I must not think bad thoughts
Blogging the rise of American Empire.

me
Back to Bad Thoughts

Friday, April 09, 2004

Presidency without memory
I took offense yesterday at the judgement passed by Condoleezza Rice that a particular document was ‘historical’ in nature. Rice’s dismissal of history as a mode of analysis is beyond personal offense. It is symptomatic of the problems of the current presidency.

History has use and purpose. It is only partially literary and educational. Historical methodology is important for establishing origins, continuity, ruptures, and fragmentations. It is especially useful as a means of putting events into different time frames, looking at long term trends versus short term developments. It is a means of being critical of current events and analyzing whether they are novelties, in line with larger developments, or a radical break with the past that requires actors to come up with the new solutions. It is for these reasons that political science and history share common origins in the historians of Greek and Rome. Indeed, before political science was history.

Government documents that are based around historical analysis ought not to be dismissed. Since I have been concentrating more on political trends (as a reflection of social and cultural developments) I have found that historical reviews were useful for administrators and politicians in forming policies. In particular, I have looked a many records concerning the French occupation of the Rhineland in the 1920s. Paul Tirard, the commander of the French army in the Rhine and the French representative for the Inter-Allied Council, included historical analysis as part of his strategy for identifying Germans who might collaborate and those who were responsible for sabotage (what the current administration would include under the large umbrella “terrorism). Tirard was especially concerned about identifying how economic hardships led to violence and resistance and learning whether or not economic assistance could be used to establish a permanent French presence along the left bank of the Rhine.

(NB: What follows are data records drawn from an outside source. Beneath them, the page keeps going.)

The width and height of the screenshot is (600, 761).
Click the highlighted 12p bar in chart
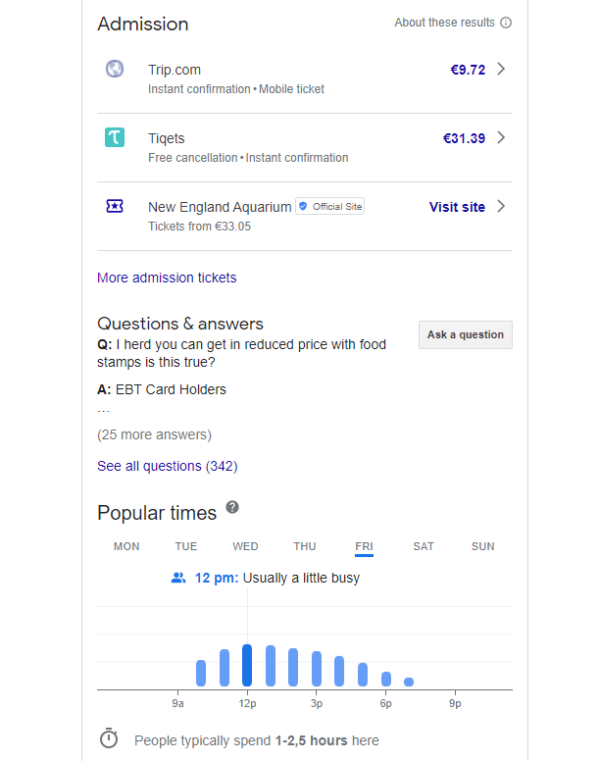pyautogui.click(x=247, y=666)
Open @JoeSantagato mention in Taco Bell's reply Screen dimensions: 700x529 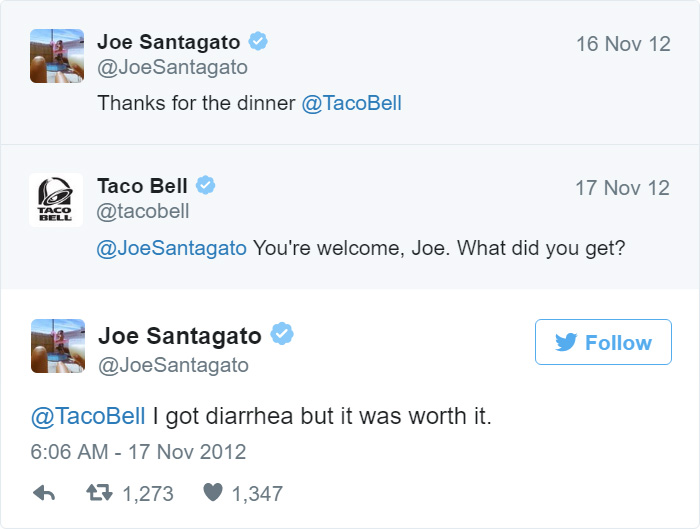[171, 248]
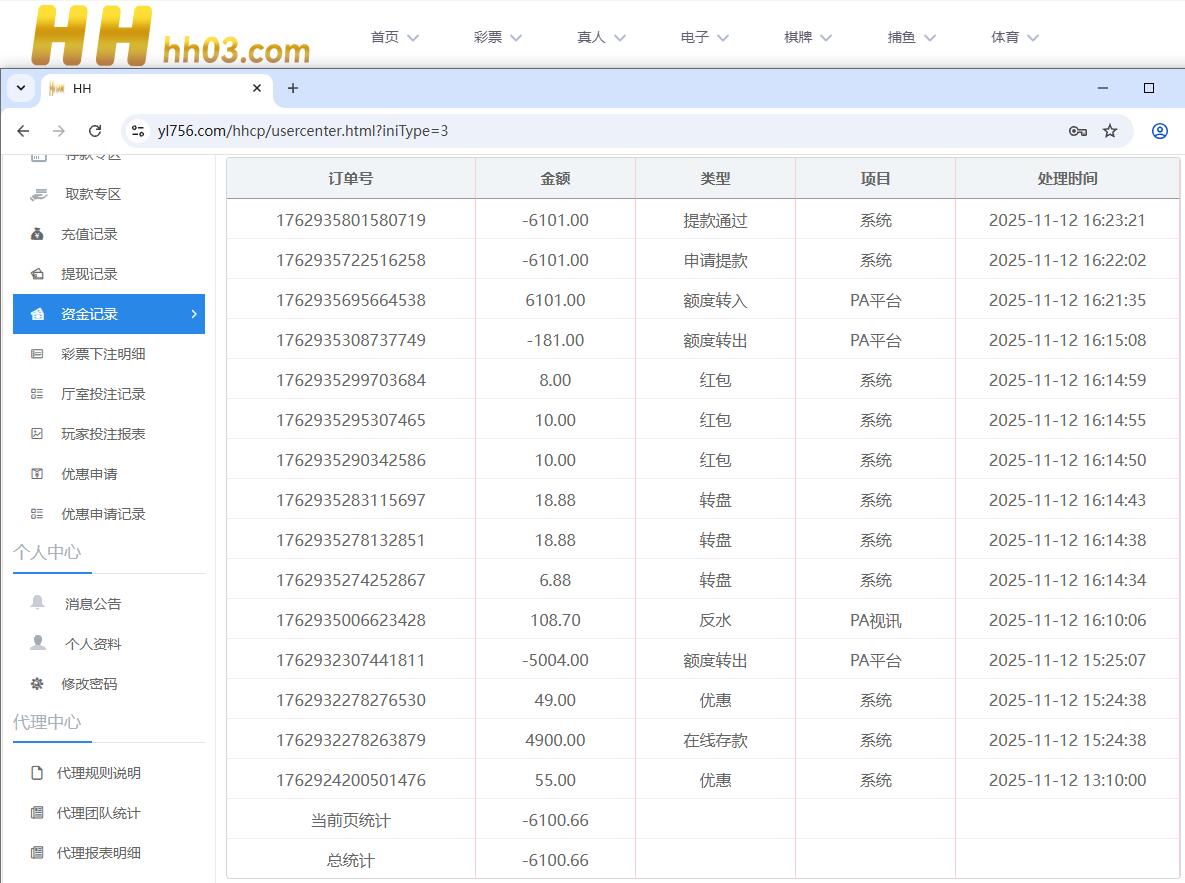
Task: Open the tab search dropdown arrow
Action: (21, 88)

I grant that administrative ‘historical’ documents are really boring. They tend to consist mostly of information that was already known. However, they contain references to two or three current events. I cry when I see these types of documents because I cannot just dismiss them. They are important for revealing to me how circumstances are changing and how the administration sees their situation. I breeze through them looking for what is new. My point is that, despite their historicity, these documents are histories of the present. They put events into a context and helps administrators and policy makes to assign priorities and come up with strategies. Even if events reveal no change from long-term developments, an historical document can confirm that perception while reaffirming the government’s will to deal with ongoing problems.

Rice’s comments are typical of a presidency that tries to destroy the continuities between itself and the previous presidency and that is ignorant of how it diverges from the more ‘glorious’ presidencies of the 1980s. It has no memory. It insists on analyzing each situation anew and ignoring the wisdom of the past. It is an administration which has, by Weberian analysis, regressed: it is an impoverishing of social and political organization. It is the symptom of a presidency that insists on reinventing the wheel but allows no one to walk until the new wheel is completed.